==== Data supplied

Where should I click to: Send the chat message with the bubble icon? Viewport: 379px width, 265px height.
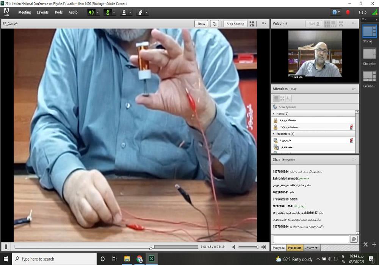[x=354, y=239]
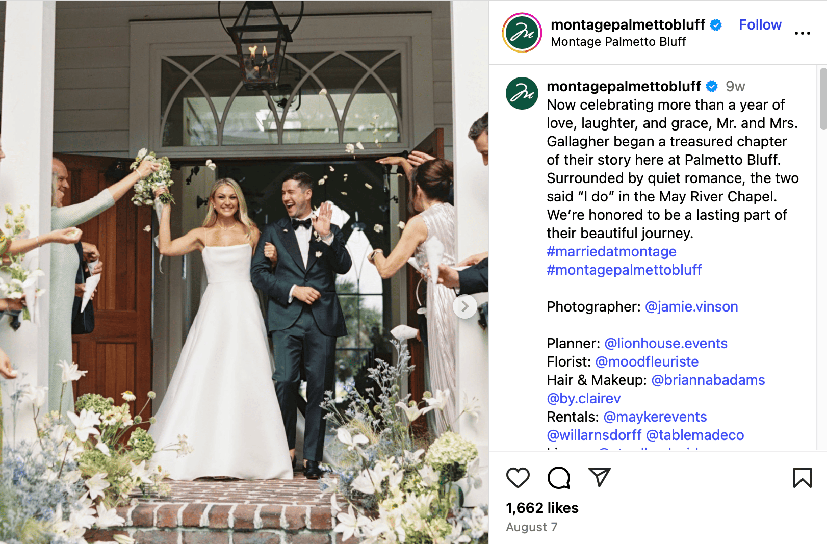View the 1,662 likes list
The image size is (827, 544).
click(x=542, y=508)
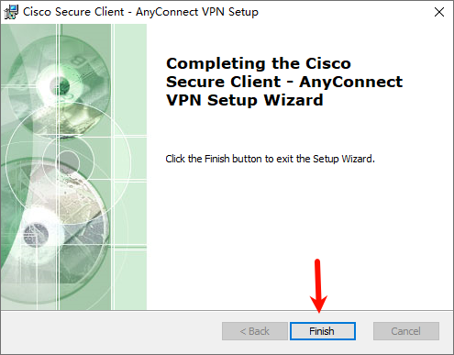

========

What you need to do: Please give the data above again in exact form and omit every picture.

Exercise solution:
Where should I click to: Send the chat message with the bubble icon? Viewport: 379px width, 265px height.
[x=354, y=239]
View the 1,662 likes list
The image size is (827, 544).
click(x=542, y=508)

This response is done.